Part of project: College Rankings

Bump chart

Click image to go to the application.

In my previous post, I talked about how to create a simple bump chart using R with ggplot. I was looking at how to best visualize different ranking sources in one chart but never settled on a proper chart. I decided to let the type of ranking be selected by the user in addition to the number of colleges to display.

The web application was created using R with shiny. I really like how shiny allows you to customize the UI using css. A screenshot is shown above and you can access it here.

Shiny is an R package to make web applications. It essentially consists of the interaction of two different files, ui.R and server.R. Lets discuss the code in brief.


The interface of the app is created with this script. I like the option of using your own css file with includeCSS. You can get some nice bootstrap themes from bootswatch.


  # Output the plot from the server
  plotOutput("plot1", width = "1200"),
    column(3, titlePanel("College Rankings Bump Charts"), 
           mainPanel("by", a("data-slinky", href=""))),
    column(4, selectInput("data", "Dataset:",
                c("Times Higher Education" = "timesData",
                  "Center for World University Rankings" = "cwurData",
                  "Shanghai Rankings" = "shanghaiData"), selected = "timesData")
    column(5, sliderInput("var1", "Top N schools:", min=1, max=20, value=10)

In this UI, I am using a grid format in which I want the plot output to be in its own row. The options that the users select are below that in two separate columns. The selectInput statement creates a dropdown listing the different datasets the user can select. The sliderInput function creates a slider to select the number of schools the user wants to display. These parameters are passed as variables to server.R.
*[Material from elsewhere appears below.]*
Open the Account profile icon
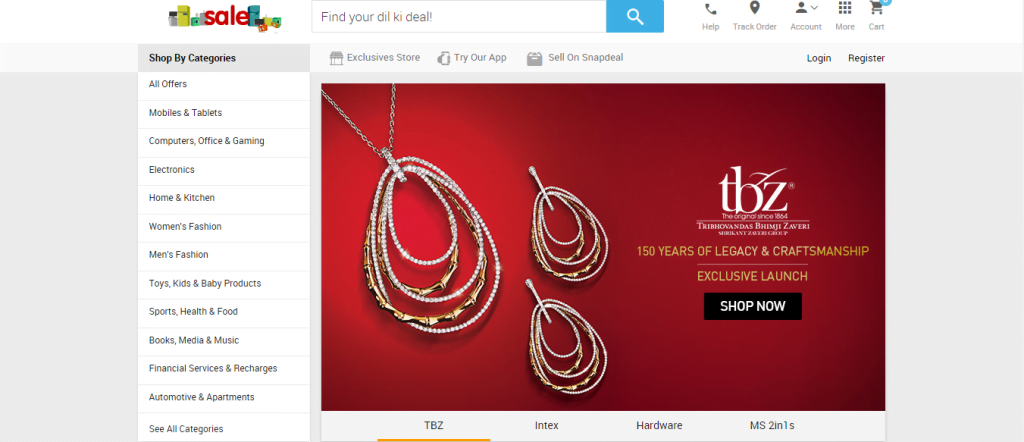pyautogui.click(x=801, y=8)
This script does all of the computations to pass to the UI. I essentially use the same function from the bump plot script except I pass the parameter for the dataset to be input$data and the parameter for the number of colleges to be input$var1. It is necessary to use input$var1 to specify the y-axis and the number of breaks since the some datasets such as Shanghai does not have 2016 data. Everything else is the same as the previous script except for some stylistic changes.